Maryland to allow "window shopping" a week BEFORE open enrollment begins, phasing in QHPs gradually

Hat Tip To: 
Alison Walker

Like some other states, Maryland has made some poor decisions when it came to setting up their ACA exchange last year, necessitating scrapping the original platform and replacing it with a customized version of Connecticut's much better system. While it remains to be seen how well the 2nd attempt will function, this is a very smart move on their part:

BALTIMORE (Tuesday, Sept. 16, 2014) — The second year of Maryland’s health insurance marketplace for individuals and families begins on Nov. 9 when consumers will have access to a newly redesigned website that enables “anonymous browsing,” the ability to compare plans — without registering personal information — before enrolling. This feature is being launched earlier than originally planned to enhance the shopping experience for Marylanders.

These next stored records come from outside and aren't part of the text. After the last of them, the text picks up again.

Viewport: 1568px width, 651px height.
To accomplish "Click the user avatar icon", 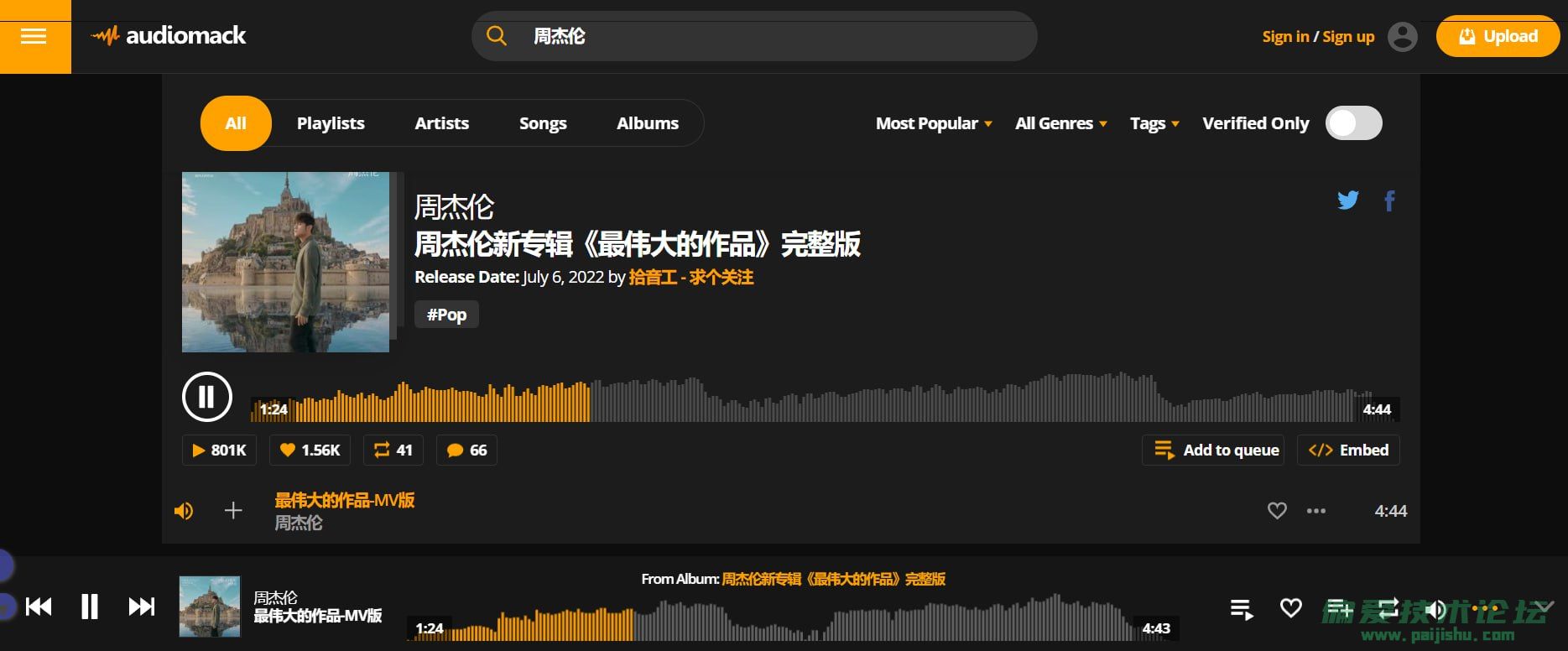I will 1402,37.
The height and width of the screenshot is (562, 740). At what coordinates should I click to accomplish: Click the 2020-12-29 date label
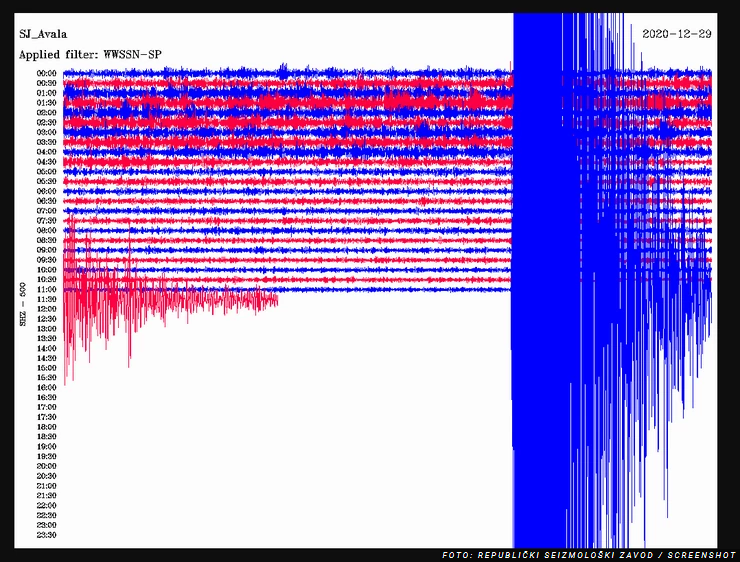[677, 34]
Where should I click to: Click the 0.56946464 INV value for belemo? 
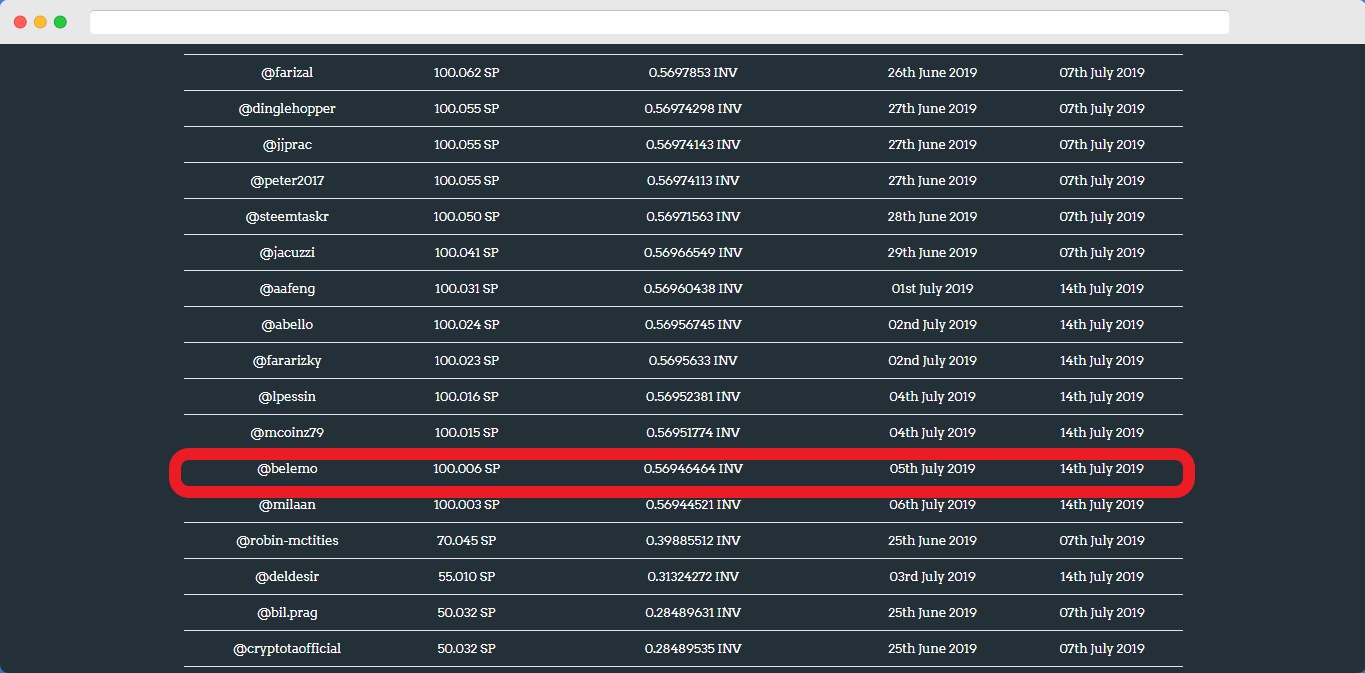coord(693,469)
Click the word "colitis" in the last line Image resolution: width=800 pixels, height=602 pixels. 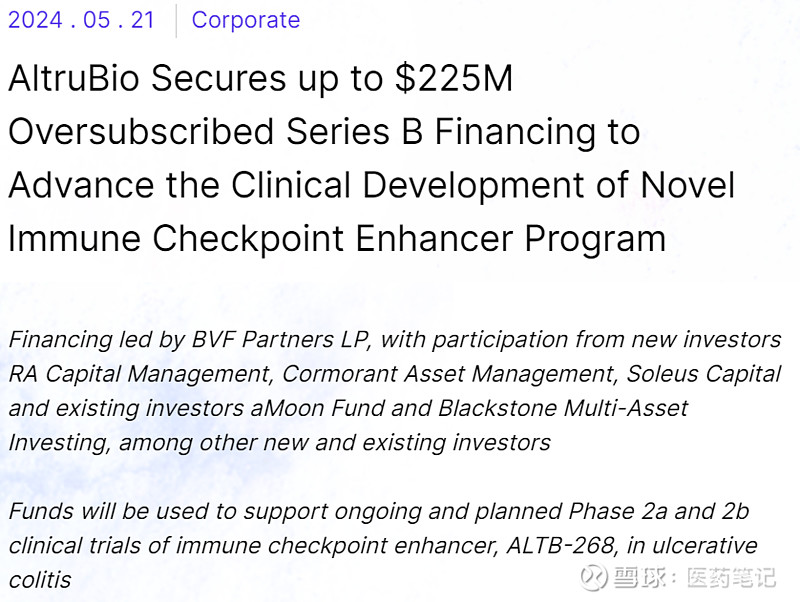[x=40, y=580]
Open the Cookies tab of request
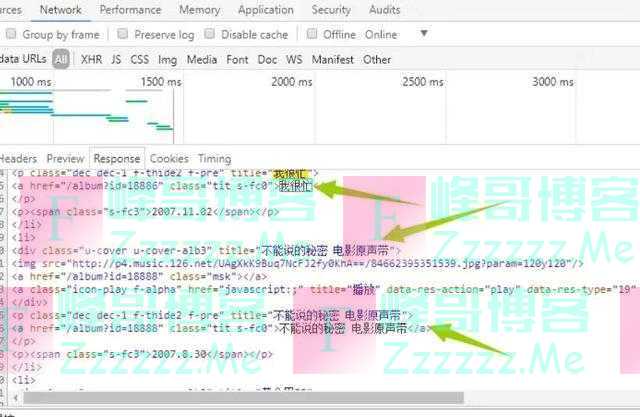 coord(169,159)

...Starting November 9, the redesigned exchange will be rolled out with a series of events, including a more intensive campaign of in-person assistance to help consumers and businesses during the upcoming season of open enrollment: 

Nov. 9 -- Anonymous browsing begins on MarylandHealthConnection.gov. Consumers can use the website to learn about available plans, get an estimate of financial assistance and begin comparing their health insurance options without having to enter personal information. This feature will continue throughout open enrollment.

Interestingly, in addition to giving people 6 days before the enrollment period to shop around (very smart), they're also hedging their bets on the other side of 11/15 by not allowing "regular folks" to enroll themselves until 4 days after the enrollment period begins, instead phasing it in as follows:

Nov. 15 -- The first HealthConnectNow! sign-up event will be held. About 25 sign-up events are being scheduled throughout Maryland -- four times the number held during the first open enrollment. Details about times, dates and locations will be announced in the coming weeks.

Nov. 16 -- The call center opens to take phone applications at 855-642-8572 (TTY 855-642- 8573).

Nov. 17 -- All authorized insurance brokers (producers) and navigators are able to complete enrollments through the website and also provide in-person consumer assistance.

Nov. 18 – All caseworkers at local health departments and departments of social services begin enrolling consumers through the website. Medicaid applications (currently completed through SAIL) will be directed through MarylandHealthConnection.gov.

Nov. 19 -- Self-service enrollment through the website becomes available for the first time to the general public and all other stakeholders. 

Again, I have no idea how well the new software platform will work, but this is very wise across the board. It allows them to phase the system in over a period of 11 days, which not only reduces the server load and call/support volume, but also gives them a chance to put the new platform through its paces with a limited/trial run before opening the floodgates to the whole state.

As with the "early-state SHOP program" being implemented at HC.gov, this is exactly the approach I recommended that they use at Healthcare.Gov way back on October 8th, 2013:

I still don't know why they didn't roll it out one state per day; if they'd gone alphabetically, they would have had a solid week to work the kinks out with a (relatively) low volume before hitting a big state:

Alabama, Alaska, Arizona and Arkansas are all relatively low-population.
California, Colorado, Connecticut and Delaware and DC are all state-run exchanges.
That means they wouldn't have hit Florida on the federal site until tomorrow.

I know that the system still would have had serious software issues, but at least they wouldn't have to deal with the massive overload of traffic at the same time that they were trying to fix the issues.

(Obviously I was mistaken about Delaware, but DC is a state-run exchange, and Delaware is also a low-population state).

Doing it alphabetically by state would have given HC.gov 9 full days before the first large state (Florida) would have come online, giving them at least a bit of breathing room (ok, they probably wouldn't have been able to fix the worst problems by then, but they could at least have gotten the "window shopping" option up and running to help ease congestion, along with some other smaller issues).